Обязательные задания.
(a) Перепишите дословно из фрагмента об ОПОЯЗе отрывок от слов "Ни один из данных" до слов "поддержки и др.".
(b) Что, согласно фрагменту об ОПОЯЗе, выступает импульсом движения литературы?
#### Фрагмент текста
Другая особенность связана с тем, что опоязовцы отчетливо осознавали себя культурными новаторами и революционерами в науке. Ценность современности для них чрезвычайно высока, отношение к наличному («готовому») крайне напряженно, апелляция к будущему выступает едва ли не основным модусом собственного проблематического существования. Как трактовка литературы в ее динамике, так и понимание внелитературных обстоятельств («быта» в смысловом многообразии понятия) отмечены у членов ОПОЯЗа маргинализмом их культурной позиции, своего рода «двойным зрением»: каждый из двух этих соотносимых рядов может быть наделен и значением канона (нормы как фона для инновации), и семантикой отклонения от него («сдвига» на фоне рутины). Литература (то же можно сказать о «быте», «эволюции» и ряде других ключевых концептов ОПОЯЗа) трактуется то как «уже-не-литература» («уже-быт»), то как «еще-не-литература» («еще-быт»). Литературизация внелитературного становится ведущей формой культурного самоопределения и действия, постоянно обнаруживаемой в изучаемом материале.

Ни один из данных проблемных полюсов не мыслится без другого, фиксирующего позицию антагониста в полемике. Культур-но-новаторское самоопределение ОПОЯЗа делает центральной проблемой группы динамику литературы. Импульсом движения здесь выступает отклонение («ошибка»), а «шагом» его — отмечаемая современником смена соотнесенности литературного и внелитературных рядов. Точкой отсчета при этом является целостность литературной системы — «наличная норма»[9], а социокультурной предпосылкой ее изменения — умножающееся многообразие определений литературного при постоянной дифференциации системы взаимодействия автора, слоев публики, групп поддержки и др.
########
#### Исходный материал
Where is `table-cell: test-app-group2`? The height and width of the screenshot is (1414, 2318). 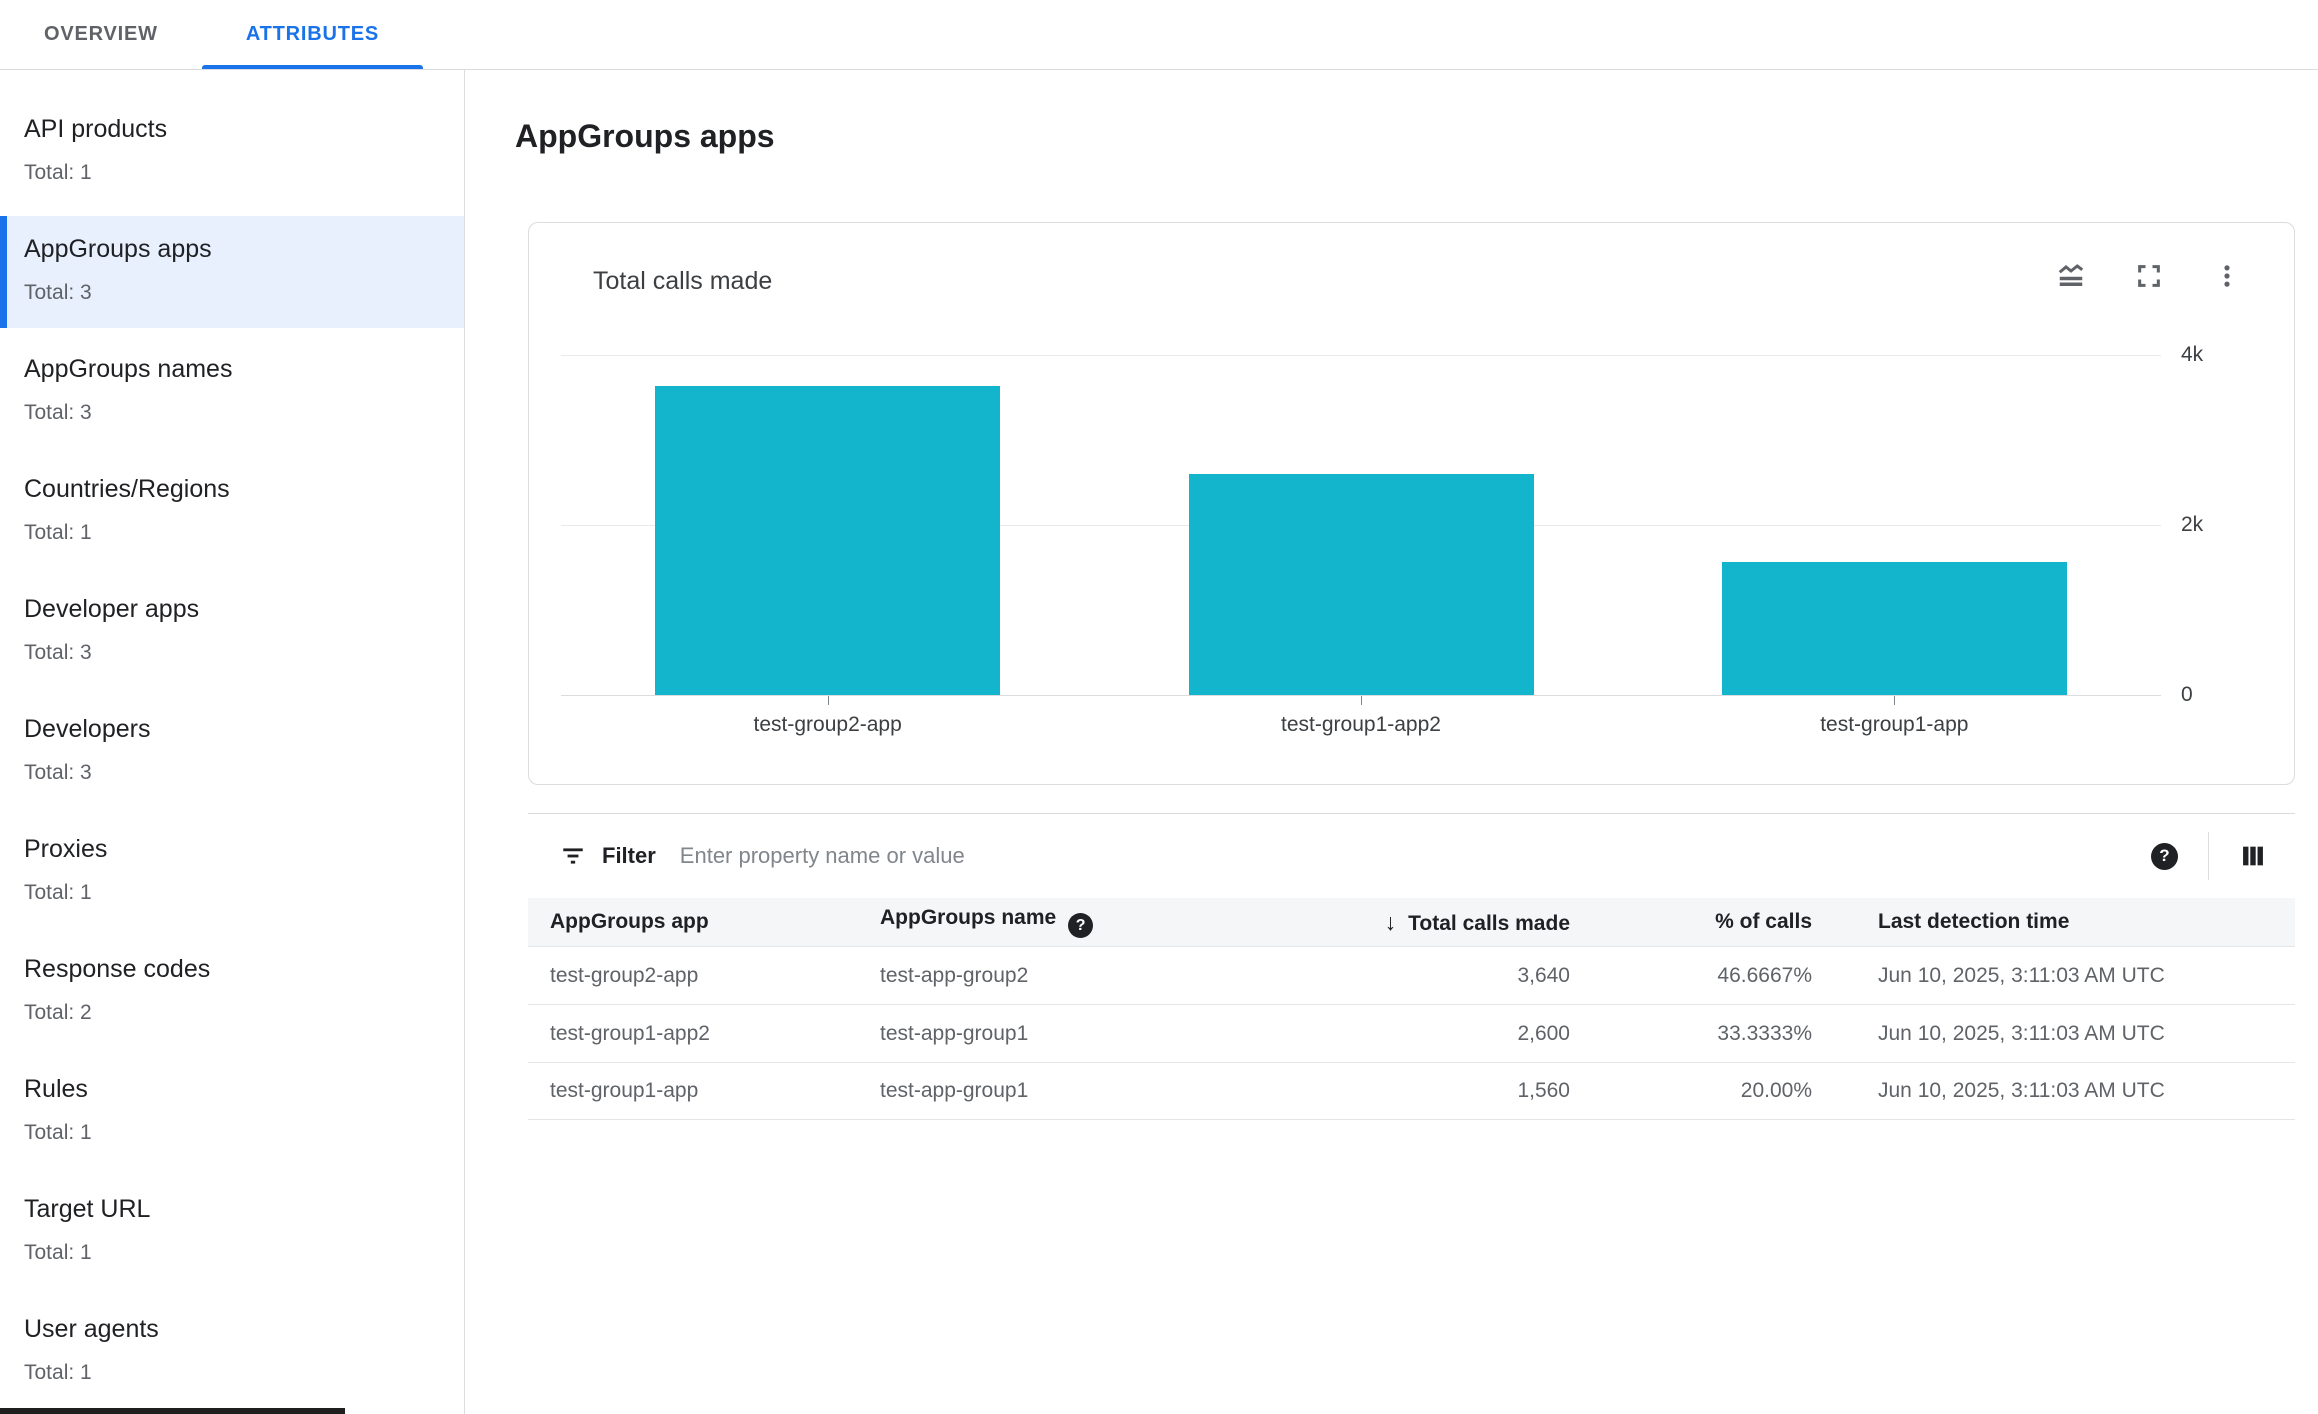 table-cell: test-app-group2 is located at coordinates (954, 975).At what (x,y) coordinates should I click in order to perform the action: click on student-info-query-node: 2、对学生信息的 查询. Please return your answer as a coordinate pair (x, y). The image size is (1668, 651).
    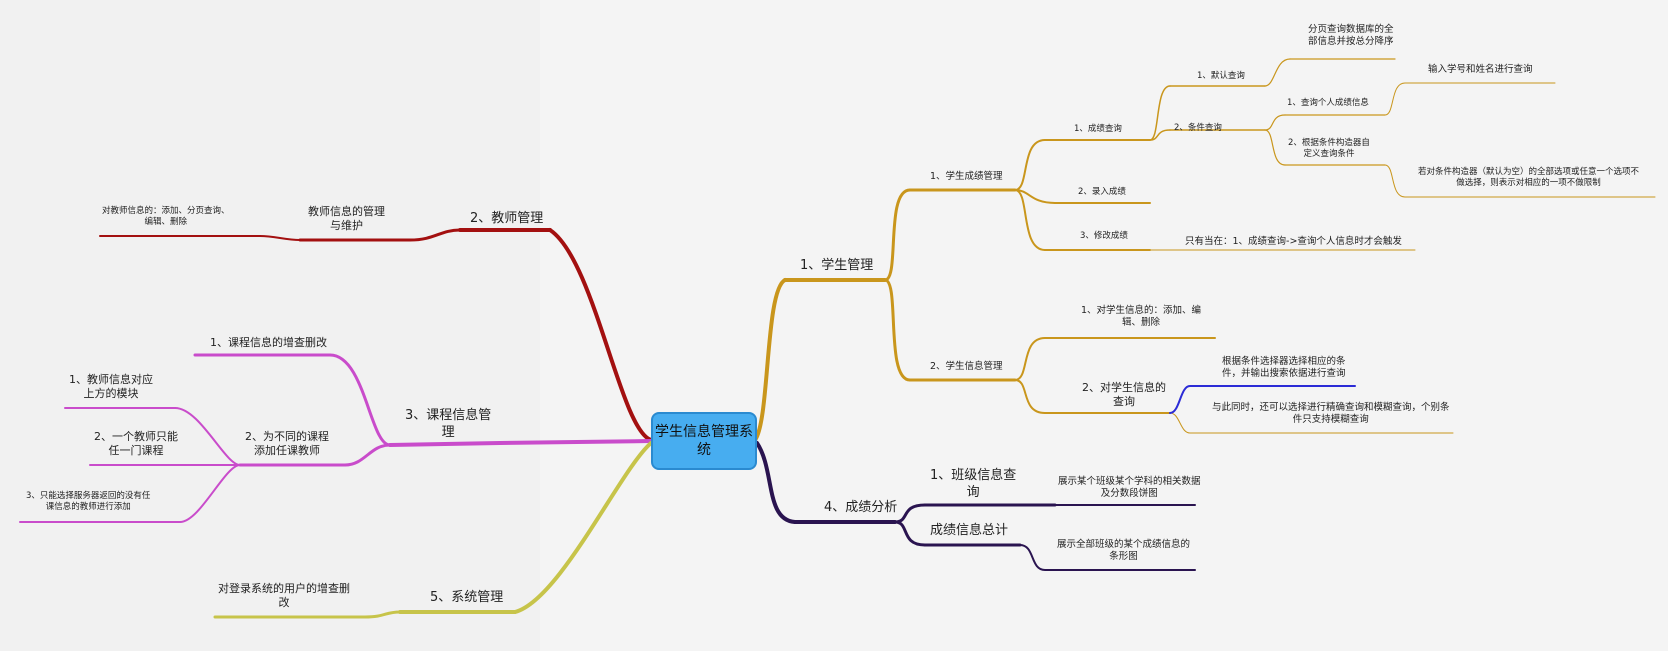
########
Ваши ответы.
(a)
Ни один из данных проблемных полюсов не мыслится без другого, фиксирующего позицию антагониста в полемике. Культур-но-новаторское самоопределение ОПОЯЗа делает центральной проблемой группы динамику литературы. Импульсом движения здесь выступает отклонение («ошибка»), а «шагом» его — отмечаемая современником смена соотнесенности литературного и внелитературных рядов. Точкой отсчета при этом является целостность литературной системы — «наличная норма»[9], а социокультурной предпосылкой ее изменения — умножающееся многообразие определений литературного при постоянной дифференциации системы взаимодействия автора, слоев публики, групп поддержки и др.

(b) Отклонение («ошибка»).